SET EXERCISE A: In the forum thread on string decoding in D, why does Jakob Ovrum say that decoding strings by default is useful? Answer in one to three sentences.
SET EXERCISE B: Render the sentence "Very, very few operations on strings need decoding." from the thread on D string decoding in Spanish.
SET EXERCISE C: Continue the forum thread on string decoding in D after its last quoted lines, carrying on with the reply to that final point.

Sadly, std.array is determined to decode (i.e. convert to dchar[]) all your 
strings when they are used as ranges. This means that all algorithms on strings 
will be crippled as far as performance goes.

http://dlang.org/glossary.html#narrow strings

Very, very few operations on strings need decoding. The decoding should have 
gone into a separate layer.

Nov 28 2013

"Jakob Ovrum" <jakobovrum gmail.com> writes:

On Thursday, 28 November 2013 at 09:02:12 UTC, Walter Bright 
wrote:
 Sadly, std.array is determined to decode (i.e. convert to 
 dchar[]) all your strings when they are used as ranges. This 
 means that all algorithms on strings will be crippled as far as 
 performance goes.

 http://dlang.org/glossary.html#narrow strings

 Very, very few operations on strings need decoding. The 
 decoding should have gone into a separate layer.

Decoding by default means that algorithms can work reasonably 
with strings without being designed specifically for strings. The 
algorithms can then later be specialized for narrow strings, 
which I believe is happening for a few algorithms in 
std.algorithm like substring search.

Decoding is still available as a separate layer through std.utf, 
when more control over decoding is required.

Nov 28 2013

"bearophile" <bearophileHUGS lycos.com> writes:

Walter Bright:

 This means that all algorithms on strings will be crippled
 as far as performance goes.

If you want to sort an array of chars you need to use a dchar[], 
or code like this:

char[] word = "just a test".dup;
auto sword = cast(char[])word.representation.sort().release;

See:
http://d.puremagic.com/issues/show_bug.cgi?id=10162

Bye,
bearophile

Nov 28 2013

"monarch_dodra" <monarchdodra gmail.com> writes:

On Thursday, 28 November 2013 at 09:02:12 UTC, Walter Bright
wrote:
 Sadly,

I think it's great. It means by default, your strings will always
be handled correctly. I think there's quite a few algorithms that
were written without ever taking strings into account, but still
happen to work with them.

 std.array is determined to decode (i.e. convert to dchar[]) all 
 your strings when they are used as ranges.
 This means that all algorithms on
 strings will be crippled as far as performance goes.

Quite a few algorithms in array/algorithm/string *don't* decode
the string when they don't need to actually.

 Very, very few operations on strings need decoding. The 
 decoding should have gone into a separate layer.

RECORDED INFORMATION:
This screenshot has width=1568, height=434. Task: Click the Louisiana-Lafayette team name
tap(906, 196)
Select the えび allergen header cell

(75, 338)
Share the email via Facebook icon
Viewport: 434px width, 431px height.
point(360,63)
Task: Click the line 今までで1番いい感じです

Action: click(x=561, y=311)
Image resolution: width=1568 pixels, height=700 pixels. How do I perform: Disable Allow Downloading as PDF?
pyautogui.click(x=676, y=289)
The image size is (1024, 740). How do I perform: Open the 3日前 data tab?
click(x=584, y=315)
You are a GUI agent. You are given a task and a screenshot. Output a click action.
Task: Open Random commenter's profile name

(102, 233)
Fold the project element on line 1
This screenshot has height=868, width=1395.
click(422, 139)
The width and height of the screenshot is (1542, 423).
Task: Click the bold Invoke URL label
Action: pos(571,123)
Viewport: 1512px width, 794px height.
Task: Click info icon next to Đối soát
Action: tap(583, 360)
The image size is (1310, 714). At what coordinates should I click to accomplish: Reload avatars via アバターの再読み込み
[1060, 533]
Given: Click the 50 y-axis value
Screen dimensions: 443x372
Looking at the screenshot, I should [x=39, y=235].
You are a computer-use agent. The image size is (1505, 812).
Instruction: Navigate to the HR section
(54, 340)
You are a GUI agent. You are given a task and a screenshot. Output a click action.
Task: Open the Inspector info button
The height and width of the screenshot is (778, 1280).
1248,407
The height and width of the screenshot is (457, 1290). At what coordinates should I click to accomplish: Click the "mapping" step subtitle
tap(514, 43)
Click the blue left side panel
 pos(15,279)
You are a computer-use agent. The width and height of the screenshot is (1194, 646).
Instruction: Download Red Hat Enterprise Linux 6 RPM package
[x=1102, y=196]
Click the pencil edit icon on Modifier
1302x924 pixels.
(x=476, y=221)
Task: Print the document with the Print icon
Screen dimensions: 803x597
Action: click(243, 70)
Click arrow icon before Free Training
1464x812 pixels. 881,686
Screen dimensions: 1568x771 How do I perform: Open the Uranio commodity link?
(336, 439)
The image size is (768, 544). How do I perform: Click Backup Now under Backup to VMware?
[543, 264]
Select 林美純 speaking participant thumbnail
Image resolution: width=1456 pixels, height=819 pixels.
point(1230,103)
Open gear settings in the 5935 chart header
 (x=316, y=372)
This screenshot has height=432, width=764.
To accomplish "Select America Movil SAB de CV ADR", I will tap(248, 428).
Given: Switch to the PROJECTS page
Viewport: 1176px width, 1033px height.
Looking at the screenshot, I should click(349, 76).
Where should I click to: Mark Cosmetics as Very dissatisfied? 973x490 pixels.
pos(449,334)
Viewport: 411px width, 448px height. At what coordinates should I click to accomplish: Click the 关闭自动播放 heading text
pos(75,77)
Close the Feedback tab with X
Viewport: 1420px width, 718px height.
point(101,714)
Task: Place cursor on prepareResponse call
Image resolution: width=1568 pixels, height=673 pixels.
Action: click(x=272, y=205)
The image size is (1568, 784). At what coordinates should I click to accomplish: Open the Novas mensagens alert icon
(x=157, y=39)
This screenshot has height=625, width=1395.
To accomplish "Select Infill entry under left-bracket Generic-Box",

FINAL ANSWER A: Decoding by default lets algorithms handle strings reasonably even when they were not designed specifically for strings. Those algorithms can later be specialized for narrow strings, as he believes is happening with substring search in std.algorithm.

FINAL ANSWER B: Muy, muy pocas operaciones con cadenas necesitan decodificación.

FINAL ANSWER C:
Which operations are you thinking of in std.array that decode
when they shouldn't?

Nov 28 2013

Walter Bright <newshound2 digitalmars.com> writes:

On 11/28/2013 5:24 AM, monarch_dodra wrote:
 Which operations are you thinking of in std.array that decode
 when they shouldn't?

front() in std.array looks like:

 property dchar front(T)(T[] a)  safe pure if (isNarrowString!(T[]))
{
     assert(a.length, "Attempting to fetch the front of an empty array of " ~ 
T.stringof);
     size_t i = 0;
     return decode(a, i);
}

So anytime I write a generic algorithm using empty, front, and popFront(), it 
decodes the strings, which is a large pessimization.

Nov 28 2013

"H. S. Teoh" <hsteoh quickfur.ath.cx> writes:

On Thu, Nov 28, 2013 at 09:52:08AM -0800, Walter Bright wrote:
 On 11/28/2013 5:24 AM, monarch_dodra wrote:
Which operations are you thinking of in std.array that decode
when they shouldn't?

 
 front() in std.array looks like:
 
  property dchar front(T)(T[] a)  safe pure if (isNarrowString!(T[]))
 {
     assert(a.length, "Attempting to fetch the front of an empty
 array of " ~ T.stringof);
     size_t i = 0;
     return decode(a, i);
 }
 
 So anytime I write a generic algorithm using empty, front, and
 popFront(), it decodes the strings, which is a large pessimization.

OTOH, it is actually correct by default. If it *didn't* decode, things
like std.algorithm.sort and std.range.retro would mangle all your
multibyte UTF-8 characters.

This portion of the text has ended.